Here's a link to the podcast posting for this episode: http://grizzly.libsyn.com/index.php?post_id=333088


Barrett posted the text of Knott's famous remarks here a while back. Good times.

It's interesting, because Knott's ribbing aside, if you look at the growth of cities like Cleveland and Chicago in the mid-to-late 19th century, the notion Duluth's 1870s boosters had of the city becoming an enormous metropolis wasn't as ridiculous as it might seem in retrospect.


Ah, but here one doesn't have to spend the energy to read it. Mr.Grizzly does that for us.


True, and a lovely job he did... er, I did, he said humbly. Actually, I was struck with how much of the absurdity turned out to be true, just a bit time-shifted. If I'm not mistaken, the crash of 1873, only a couple of years later, was one of the several times the Northern Pacific railroad went broke. J.P. Morgan, a key person in the NP, was heavily invested in the Duluth area and when he went broke, the city of Duluth had to declare bankruptcy, and to resolve the bankruptcy the city was reduced to its component townships -- and the only part still called "Duluth" was a township consisting of what is now Canal Park. Not entirely sure, though -- I was kinda young at the time. ;-)


Grizz, good recap, but two minor details need adjusting: that was Jay Cooke, not J.P. Morgan (Morgan--at least his money--wouldn't arrive until later, with USS). Cooke's Lake Superior & Mississippi RR was the first in Duluth in 1869, and I believe soon absorbed by NP, which Cooke's bank had financed but he was not a partner in NP--Cooke's money either way.


I sit corrected -- I'd stand corrected, but I sprained my foot last week, and it's still all swole up. My comments were based on a vague memory of a book I read 30 years ago.

According to one recently-discovered source (an old stock certificate on sale on the web and attached info), J.P. Morgan was heavily involved, along with Cooke, in the Northern Pacific Railroad, one of the big coast-to-coast projects; one of the places he got the US Steel money, I'd guess. Jay Cooke was a major financial player in the NP, with JP Morgan. The NP leased, and eventually bought, the run from S.P. to Duluth -- they leased it the first year it was built, bought it the second.

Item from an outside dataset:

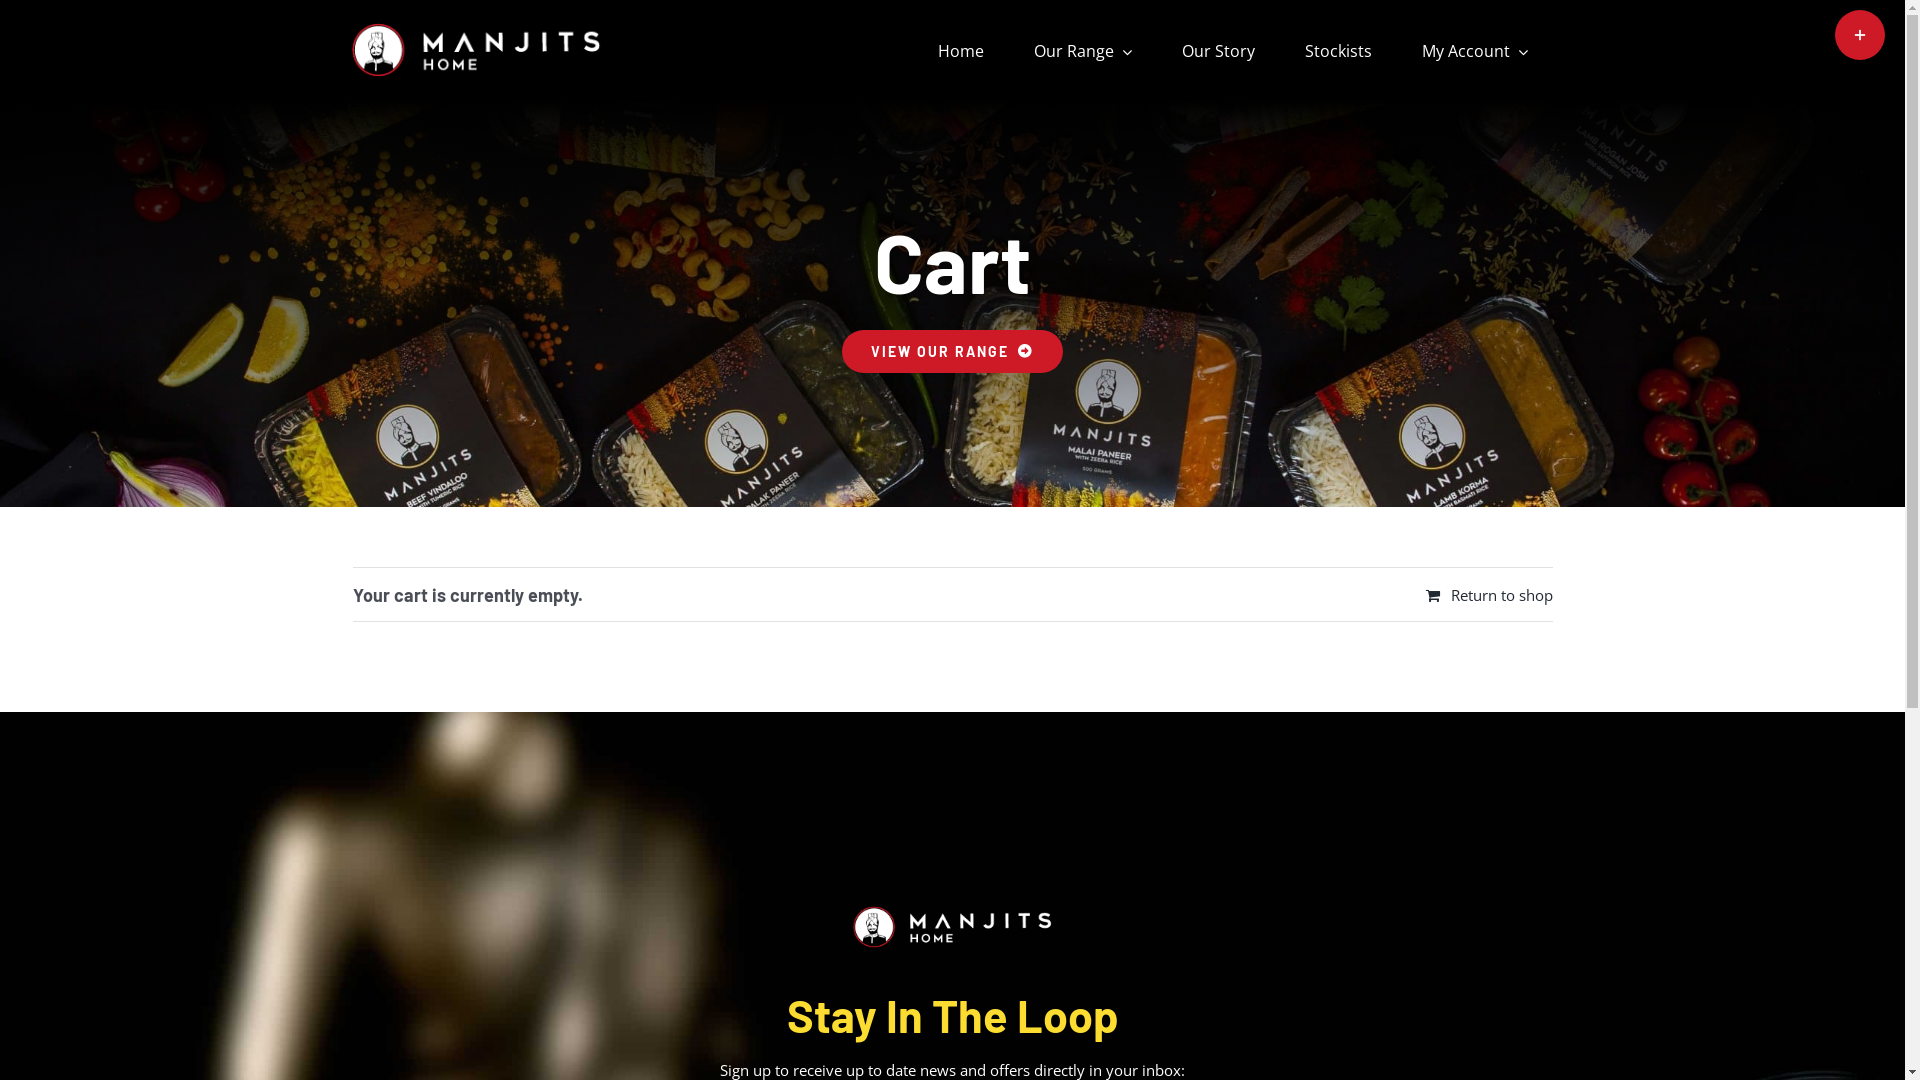 The width and height of the screenshot is (1920, 1080). Describe the element at coordinates (1083, 50) in the screenshot. I see `Our Range` at that location.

I haven't found a recently-accessible source for NP involvement in the St. Croix road, but it smells like something they'd involve themselves in, and that's the way I recall it from the book from 30 years ago.

So I lean a bit to the side corrected, wincing slightly from the pain of the sprained and swollen foot.


So the city of Proctor is named after J. Proctor Knott, correct? So did Proctor do that just because this guy ripped on Duluth and killed this bill? Was this like step one in their ongoing envy of the city down the hill from them?


Well, Proctor was a railroad town--I assume it was a joke on the part of the railroad folks: "we built it anyway, nyah."


Proctor was originally a major railroad switchyard outside of Duluth, named "Proctorknott" by the railroad (I forget which one). The town that grew up around the yard ended up named "Proctor," kinda by default.

Duluth didn't lose in the railroad deal; it wasn't going to Duluth anyway, it was going to Bayfield WI. So Duluth lost nothing when it failed, and gained a lot of publicity from the speech.